1) Is the Province of Nova Scotia providing traditional mortgage default insurance, and is there any cost added to the borrower’s mortgage?
The Province of Nova Scotia is not offering traditional mortgage default insurance. Instead, it provides a credit-risk guarantee to participating credit unions.
There is no premium charged to the borrower, and nothing is added to the mortgage balance. Borrowers do not pay any fee for this protection.
It is important to clarify that this program is not mortgage insurance through CMHC, Sagen, or Canada Guaranty. Rather, it is a provincial deficiency guarantee.
How the program works:
- The Province guarantees up to 90% of any deficiency if a borrower defaults and the sale of the property does not fully cover the outstanding loan.
- A deficiency is calculated as:
Remaining principal + accrued interest – proceeds from property sale - There is no cost to the credit union.
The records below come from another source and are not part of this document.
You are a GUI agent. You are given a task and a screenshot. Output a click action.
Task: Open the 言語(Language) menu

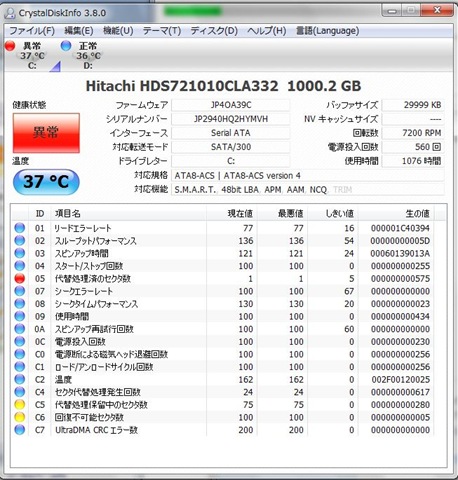pyautogui.click(x=327, y=31)
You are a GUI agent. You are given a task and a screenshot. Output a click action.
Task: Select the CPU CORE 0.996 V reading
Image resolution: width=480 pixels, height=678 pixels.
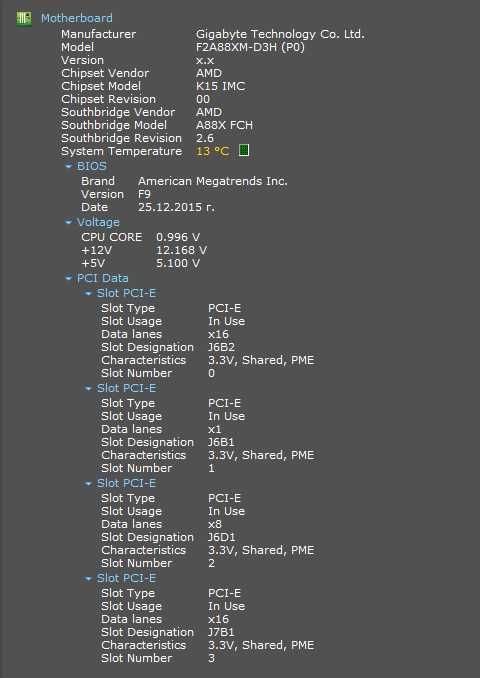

- There is no insurance premium charged to the borrower.
- Borrowers with less than 20% down are not required to purchase separate default insurance.
2) Are mortgages under this program offered at the best available rates, or are they based on posted rates? Is the rate capped at Prime + 2%?
The program sets a maximum interest rate of Prime + 2%. However, participating credit unions maintain full authority to price mortgages according to their normal lending practices, provided the final rate does not exceed that cap.
There is no automatic guarantee that borrowers will receive the lowest market rate. Pricing remains at the discretion of each participating credit union.
3) How does the stress test apply? If the interest rate is capped at Prime + 2%, would the qualifying rate be Prime + 4%?
Borrowers must qualify under the standard federal mortgage stress test requirements.
This means applicants must demonstrate affordability at the higher of:
- The benchmark qualifying rate, or
- The contract rate plus 2%.
In practice, if a borrower receives a mortgage at the maximum permitted rate of Prime + 2%, the qualifying rate would typically be Prime + 4%, unless the benchmark qualifying rate is higher at the time of application.
4) Is a 30-year amortization permitted?
No. At present, the program allows a maximum amortization of 25 years.
5) Are mobile homes located on owned land eligible? Is there an age restriction?
The program does not specifically exclude mobile homes situated on land owned by the borrower.
Eligibility generally follows the standard residential lending policies of each participating credit union. If a mobile home would normally be accepted as security under the credit union’s guidelines, it may qualify under this program.
There is currently no provincially mandated age restriction noted in the program documentation. However, age limitations or additional conditions may apply according to the individual credit union’s underwriting policies.
Although the program allows amortization up to 25 years, the age of the mobile home could reduce the maximum amortization available.
6) Can you provide a practical example of how the program works?
Example Scenario:
- Purchase Price: $400,000
- Down Payment (2%): $8,000
- Mortgage Amount: $392,000
- Default Insurance Premium: $0
- Total Mortgage: $392,000
Because there is no default insurance premium under this program, the mortgage balance remains $392,000. The provincial deficiency guarantee replaces the need for borrower-paid insurance.
Mortgage payments are calculated in the standard way, based on the approved interest rate and amortization period.
For example, at an interest rate of 6.45%:
- Over 30 years (for comparison only): $2,443.01 monthly P&I
- Over 25 years (program maximum): $2,613.84 monthly P&I
Although some illustrations may reference 30-year amortization for comparison purposes, the program currently limits amortization to 25 years, and payment calculations must reflect that maximum.